Data on where items appear
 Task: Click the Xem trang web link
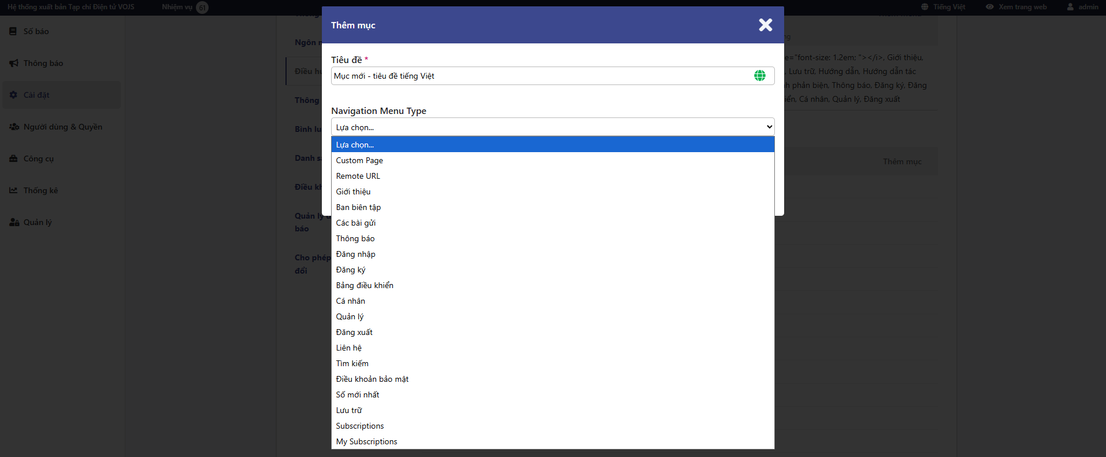point(1022,7)
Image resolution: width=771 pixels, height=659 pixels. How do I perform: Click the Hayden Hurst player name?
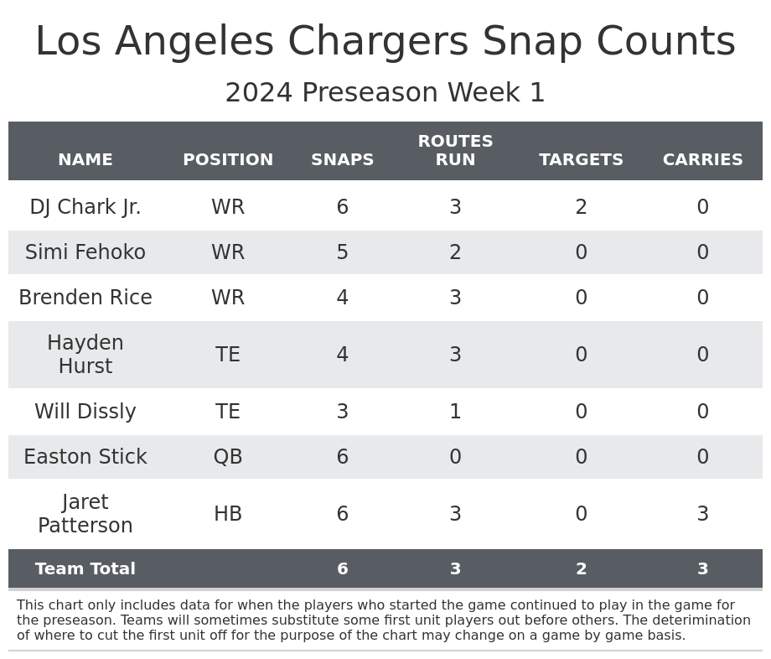point(85,355)
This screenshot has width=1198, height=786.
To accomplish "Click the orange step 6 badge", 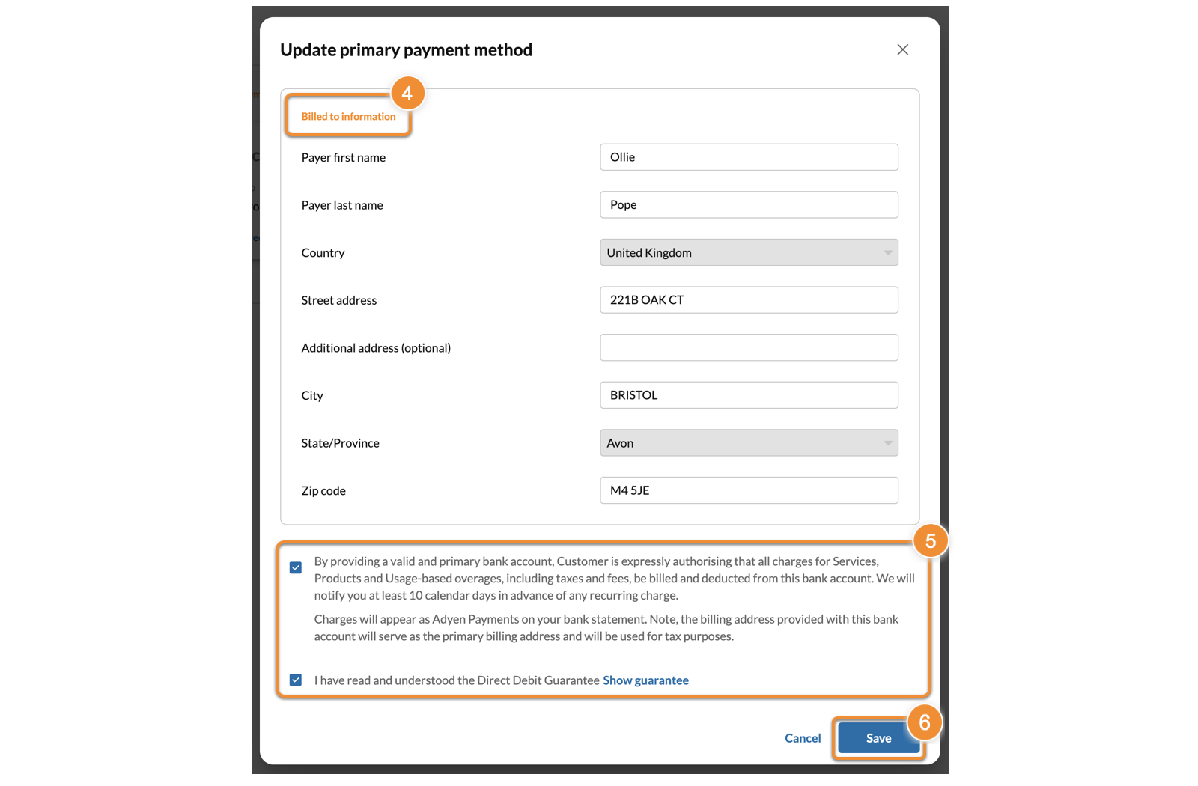I will [925, 722].
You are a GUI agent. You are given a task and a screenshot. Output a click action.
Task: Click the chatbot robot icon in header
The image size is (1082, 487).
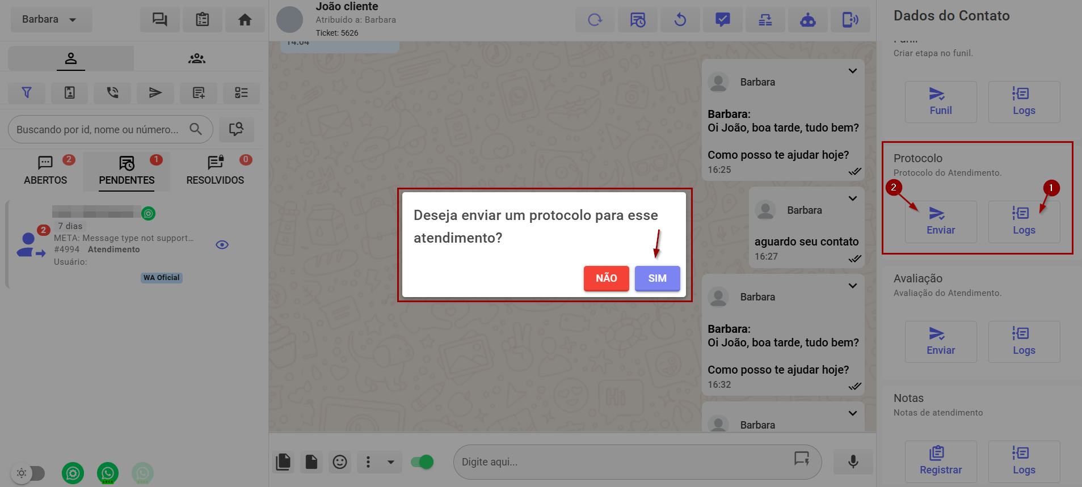point(807,20)
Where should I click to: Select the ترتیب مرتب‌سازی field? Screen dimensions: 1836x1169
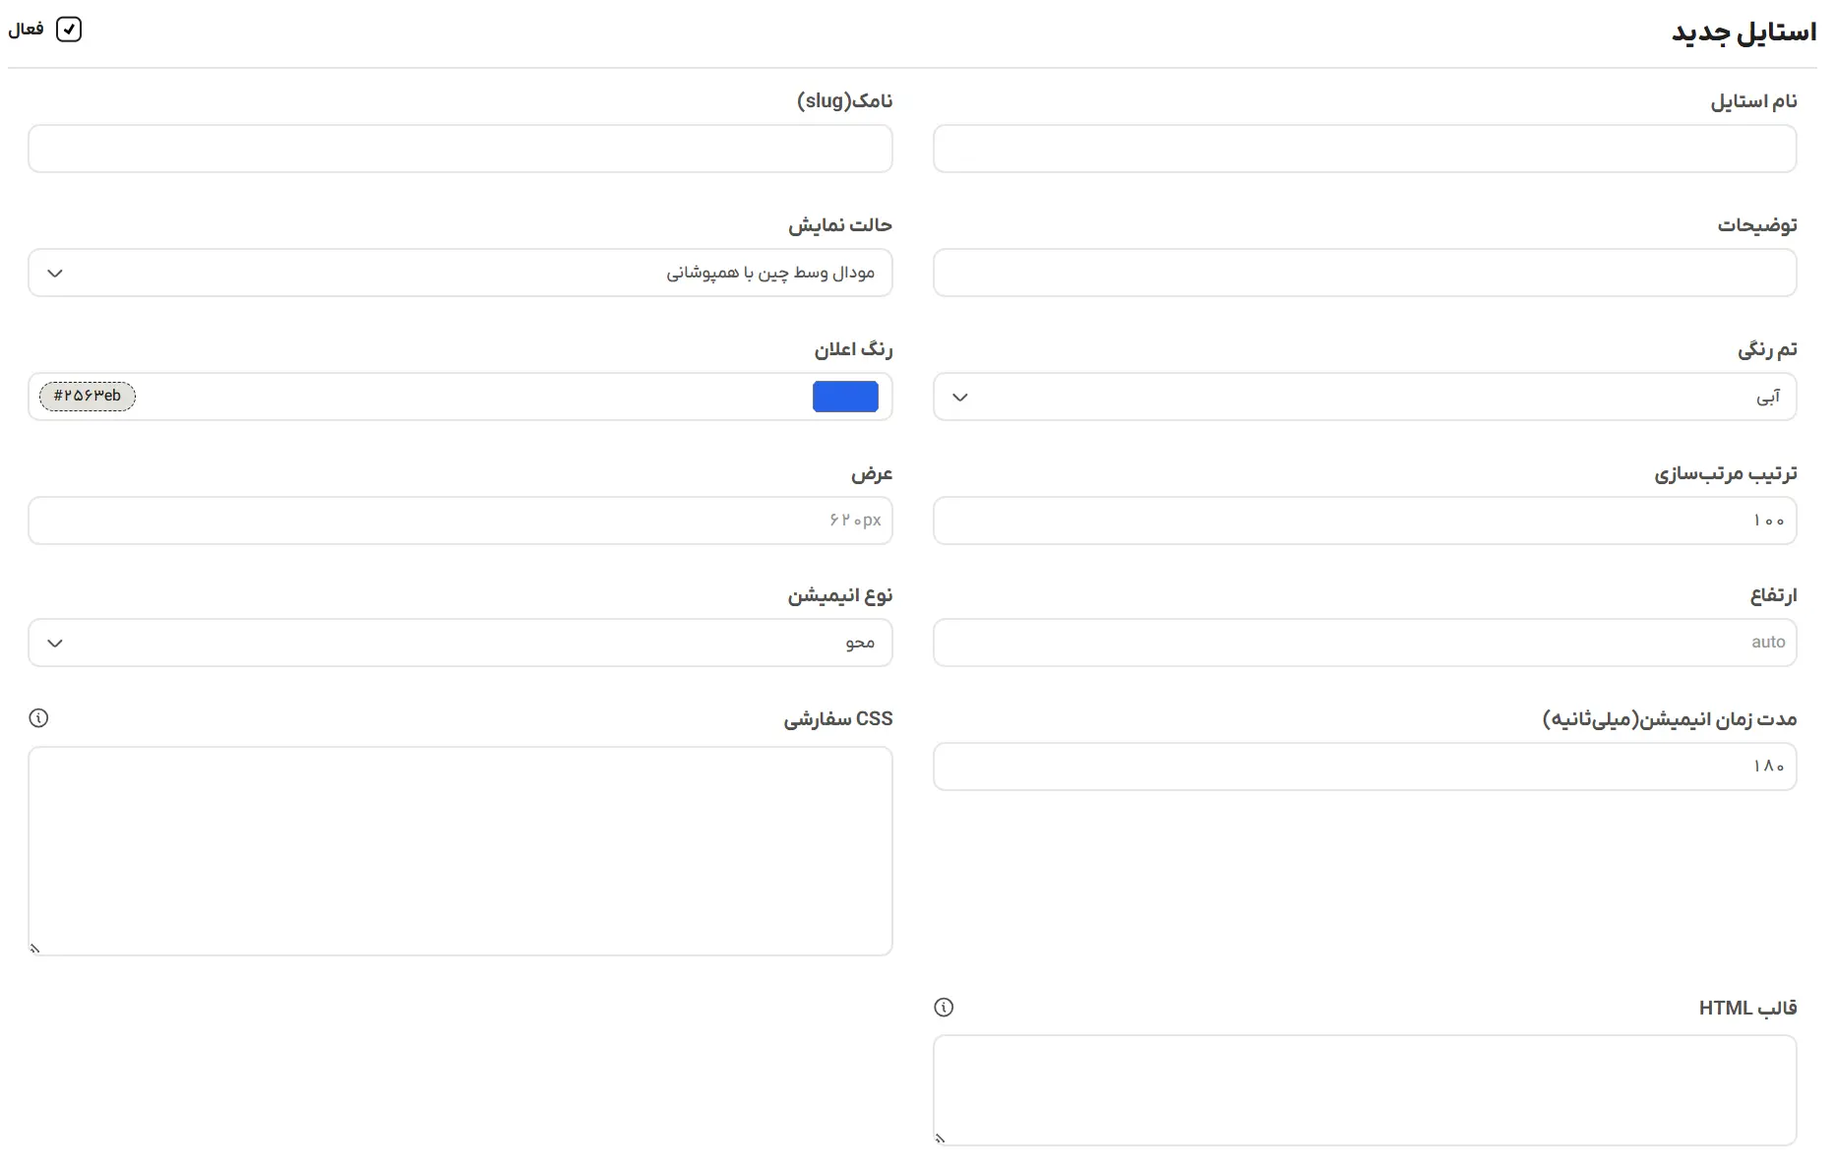tap(1365, 521)
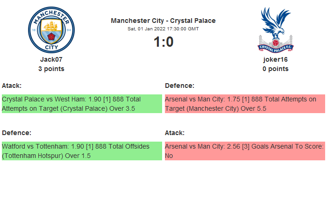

REQUEST:
Please retype the stretch of the data from the line containing "Where should I" through the end of the data, leaving the pictures out.

RESULT:
Where should I click to: Select the ترتیب مرتب‌سازی field? Screen dimensions: 1836x1169
tap(1365, 521)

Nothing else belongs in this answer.